## [EXERCISE REQUIREMENTS]
Pull out every line in the entries below that contains the word "counter", and list those lines.

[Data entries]
** Start **

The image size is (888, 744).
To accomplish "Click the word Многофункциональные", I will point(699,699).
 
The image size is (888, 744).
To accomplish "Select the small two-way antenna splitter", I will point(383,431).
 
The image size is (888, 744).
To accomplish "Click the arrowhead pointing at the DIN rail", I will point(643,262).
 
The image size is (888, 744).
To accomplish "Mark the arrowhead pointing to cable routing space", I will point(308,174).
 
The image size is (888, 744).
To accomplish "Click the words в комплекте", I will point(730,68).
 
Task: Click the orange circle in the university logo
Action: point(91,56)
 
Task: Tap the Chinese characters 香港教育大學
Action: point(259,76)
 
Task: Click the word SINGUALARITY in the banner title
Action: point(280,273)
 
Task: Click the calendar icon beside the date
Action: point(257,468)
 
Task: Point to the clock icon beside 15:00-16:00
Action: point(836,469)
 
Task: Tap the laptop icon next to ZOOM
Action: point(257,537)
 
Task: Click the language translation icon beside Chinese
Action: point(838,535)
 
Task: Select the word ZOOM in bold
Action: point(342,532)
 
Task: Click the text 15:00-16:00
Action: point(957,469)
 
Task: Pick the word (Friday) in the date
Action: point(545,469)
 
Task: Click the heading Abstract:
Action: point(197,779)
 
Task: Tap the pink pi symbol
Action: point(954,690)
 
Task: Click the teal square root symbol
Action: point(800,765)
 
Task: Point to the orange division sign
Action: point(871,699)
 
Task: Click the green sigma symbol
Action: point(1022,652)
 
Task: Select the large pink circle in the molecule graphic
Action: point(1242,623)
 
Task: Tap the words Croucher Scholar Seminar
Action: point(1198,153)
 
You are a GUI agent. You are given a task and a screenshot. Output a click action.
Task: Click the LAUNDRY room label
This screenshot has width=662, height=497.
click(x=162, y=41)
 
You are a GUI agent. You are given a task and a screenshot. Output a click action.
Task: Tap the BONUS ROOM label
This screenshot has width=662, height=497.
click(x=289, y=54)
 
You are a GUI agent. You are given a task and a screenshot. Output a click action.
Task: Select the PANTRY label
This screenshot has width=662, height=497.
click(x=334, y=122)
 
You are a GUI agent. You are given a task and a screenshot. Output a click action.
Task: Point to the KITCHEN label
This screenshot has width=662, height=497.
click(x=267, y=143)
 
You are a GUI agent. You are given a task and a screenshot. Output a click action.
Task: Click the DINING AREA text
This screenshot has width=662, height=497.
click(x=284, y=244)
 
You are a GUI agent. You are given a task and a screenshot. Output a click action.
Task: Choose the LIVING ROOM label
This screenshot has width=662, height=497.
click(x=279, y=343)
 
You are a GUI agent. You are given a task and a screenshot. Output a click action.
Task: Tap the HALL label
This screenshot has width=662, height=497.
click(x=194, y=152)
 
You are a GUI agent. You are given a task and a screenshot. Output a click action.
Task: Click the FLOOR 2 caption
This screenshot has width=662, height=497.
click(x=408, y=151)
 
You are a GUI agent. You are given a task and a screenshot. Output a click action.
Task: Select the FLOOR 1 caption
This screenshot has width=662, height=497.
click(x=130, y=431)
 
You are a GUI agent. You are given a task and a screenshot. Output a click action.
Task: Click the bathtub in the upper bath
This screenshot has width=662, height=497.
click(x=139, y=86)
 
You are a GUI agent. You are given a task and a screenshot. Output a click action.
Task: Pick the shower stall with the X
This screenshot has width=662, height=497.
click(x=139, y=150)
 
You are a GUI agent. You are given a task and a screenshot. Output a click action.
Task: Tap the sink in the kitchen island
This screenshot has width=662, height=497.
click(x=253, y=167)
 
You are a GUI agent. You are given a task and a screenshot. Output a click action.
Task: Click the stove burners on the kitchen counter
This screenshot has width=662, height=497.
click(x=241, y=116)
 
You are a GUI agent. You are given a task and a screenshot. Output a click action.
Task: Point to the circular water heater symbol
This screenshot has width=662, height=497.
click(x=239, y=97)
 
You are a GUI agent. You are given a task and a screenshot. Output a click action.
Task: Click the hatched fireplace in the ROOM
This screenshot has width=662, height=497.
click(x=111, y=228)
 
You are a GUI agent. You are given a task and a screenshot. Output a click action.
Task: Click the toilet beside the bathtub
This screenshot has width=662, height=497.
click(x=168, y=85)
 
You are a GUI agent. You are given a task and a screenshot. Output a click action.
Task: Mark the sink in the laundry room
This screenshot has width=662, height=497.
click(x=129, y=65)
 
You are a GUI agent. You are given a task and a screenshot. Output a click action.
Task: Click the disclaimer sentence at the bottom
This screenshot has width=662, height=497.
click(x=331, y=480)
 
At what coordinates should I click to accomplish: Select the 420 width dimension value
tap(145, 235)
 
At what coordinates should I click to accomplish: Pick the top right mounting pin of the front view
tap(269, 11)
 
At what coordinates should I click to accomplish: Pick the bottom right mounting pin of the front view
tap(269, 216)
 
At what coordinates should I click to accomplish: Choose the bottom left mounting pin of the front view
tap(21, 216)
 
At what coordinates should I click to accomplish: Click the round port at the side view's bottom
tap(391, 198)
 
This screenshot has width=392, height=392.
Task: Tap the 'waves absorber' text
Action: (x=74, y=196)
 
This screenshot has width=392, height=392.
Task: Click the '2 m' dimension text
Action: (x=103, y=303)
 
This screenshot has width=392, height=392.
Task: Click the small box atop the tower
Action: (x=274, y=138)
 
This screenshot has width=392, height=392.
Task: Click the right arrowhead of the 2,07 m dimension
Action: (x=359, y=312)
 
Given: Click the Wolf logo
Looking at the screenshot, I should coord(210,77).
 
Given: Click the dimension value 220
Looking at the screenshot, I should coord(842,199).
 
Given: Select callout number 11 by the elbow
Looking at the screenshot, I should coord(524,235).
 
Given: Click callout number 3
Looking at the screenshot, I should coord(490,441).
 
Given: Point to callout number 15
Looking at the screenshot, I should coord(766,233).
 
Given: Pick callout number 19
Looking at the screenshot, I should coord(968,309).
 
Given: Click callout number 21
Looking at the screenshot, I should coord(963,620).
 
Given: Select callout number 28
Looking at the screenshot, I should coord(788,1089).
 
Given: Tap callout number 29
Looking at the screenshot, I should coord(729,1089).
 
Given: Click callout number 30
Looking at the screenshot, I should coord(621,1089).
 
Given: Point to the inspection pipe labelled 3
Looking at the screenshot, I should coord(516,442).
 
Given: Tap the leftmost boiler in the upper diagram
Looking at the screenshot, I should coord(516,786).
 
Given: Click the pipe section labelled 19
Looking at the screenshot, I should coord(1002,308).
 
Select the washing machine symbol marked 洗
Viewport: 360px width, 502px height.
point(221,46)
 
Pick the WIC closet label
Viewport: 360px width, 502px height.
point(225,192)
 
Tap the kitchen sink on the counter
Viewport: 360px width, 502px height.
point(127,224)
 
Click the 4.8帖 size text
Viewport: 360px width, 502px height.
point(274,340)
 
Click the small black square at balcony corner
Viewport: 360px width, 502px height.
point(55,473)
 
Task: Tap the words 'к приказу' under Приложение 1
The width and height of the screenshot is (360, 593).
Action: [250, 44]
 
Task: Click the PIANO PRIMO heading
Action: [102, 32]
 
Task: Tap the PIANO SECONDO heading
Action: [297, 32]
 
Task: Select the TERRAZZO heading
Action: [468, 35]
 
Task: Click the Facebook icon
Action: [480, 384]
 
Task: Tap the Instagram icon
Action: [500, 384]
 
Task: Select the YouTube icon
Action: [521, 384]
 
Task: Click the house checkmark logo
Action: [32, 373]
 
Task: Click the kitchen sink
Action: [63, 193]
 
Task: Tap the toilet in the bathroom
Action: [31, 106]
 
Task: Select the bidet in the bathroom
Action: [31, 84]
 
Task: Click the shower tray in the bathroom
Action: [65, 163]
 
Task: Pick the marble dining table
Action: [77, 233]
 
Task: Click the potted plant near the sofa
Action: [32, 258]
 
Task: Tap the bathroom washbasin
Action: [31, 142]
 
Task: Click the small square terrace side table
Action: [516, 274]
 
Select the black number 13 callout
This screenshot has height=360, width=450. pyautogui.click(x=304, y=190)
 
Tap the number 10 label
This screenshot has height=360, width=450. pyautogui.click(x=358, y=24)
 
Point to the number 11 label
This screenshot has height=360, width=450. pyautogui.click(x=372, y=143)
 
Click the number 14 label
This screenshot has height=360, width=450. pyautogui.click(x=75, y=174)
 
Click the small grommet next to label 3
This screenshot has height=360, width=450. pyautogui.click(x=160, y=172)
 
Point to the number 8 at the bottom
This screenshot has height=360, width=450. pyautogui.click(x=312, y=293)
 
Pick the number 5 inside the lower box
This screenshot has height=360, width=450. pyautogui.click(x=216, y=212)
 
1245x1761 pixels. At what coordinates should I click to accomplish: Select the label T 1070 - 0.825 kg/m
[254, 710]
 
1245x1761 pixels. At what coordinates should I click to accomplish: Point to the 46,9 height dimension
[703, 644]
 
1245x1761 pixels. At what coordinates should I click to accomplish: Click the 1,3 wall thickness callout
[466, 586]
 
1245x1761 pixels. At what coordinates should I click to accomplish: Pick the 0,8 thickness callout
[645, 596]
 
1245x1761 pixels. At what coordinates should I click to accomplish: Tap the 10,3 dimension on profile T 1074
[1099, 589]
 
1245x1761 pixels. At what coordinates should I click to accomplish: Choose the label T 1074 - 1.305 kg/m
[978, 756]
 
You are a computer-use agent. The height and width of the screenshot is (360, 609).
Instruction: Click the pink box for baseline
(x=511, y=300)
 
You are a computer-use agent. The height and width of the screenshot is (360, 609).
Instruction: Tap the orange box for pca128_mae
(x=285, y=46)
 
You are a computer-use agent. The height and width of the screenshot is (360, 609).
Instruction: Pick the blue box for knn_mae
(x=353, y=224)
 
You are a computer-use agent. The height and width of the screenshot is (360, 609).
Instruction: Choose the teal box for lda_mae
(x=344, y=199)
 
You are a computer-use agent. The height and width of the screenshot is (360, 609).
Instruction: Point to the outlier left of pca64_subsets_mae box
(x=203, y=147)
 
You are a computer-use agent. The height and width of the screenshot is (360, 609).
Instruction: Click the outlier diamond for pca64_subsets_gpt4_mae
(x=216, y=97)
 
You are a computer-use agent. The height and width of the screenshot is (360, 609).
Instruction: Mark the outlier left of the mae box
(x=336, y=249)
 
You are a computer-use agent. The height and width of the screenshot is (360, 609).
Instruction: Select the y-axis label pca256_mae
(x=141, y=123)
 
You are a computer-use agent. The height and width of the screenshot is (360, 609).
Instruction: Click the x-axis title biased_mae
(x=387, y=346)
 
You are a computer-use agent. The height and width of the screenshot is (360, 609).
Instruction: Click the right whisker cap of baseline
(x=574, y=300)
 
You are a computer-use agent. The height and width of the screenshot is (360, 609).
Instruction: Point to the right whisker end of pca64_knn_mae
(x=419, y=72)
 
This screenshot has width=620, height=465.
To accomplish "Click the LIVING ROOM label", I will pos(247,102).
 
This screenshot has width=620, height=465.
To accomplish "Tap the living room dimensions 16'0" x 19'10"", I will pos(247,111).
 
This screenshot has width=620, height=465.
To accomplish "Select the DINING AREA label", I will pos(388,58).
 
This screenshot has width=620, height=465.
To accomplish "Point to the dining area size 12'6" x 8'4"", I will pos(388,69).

** End **

## [EXERCISE RESULT]
Task: Click the stove burners on the kitchen counter
Tap the kitchen sink on the counter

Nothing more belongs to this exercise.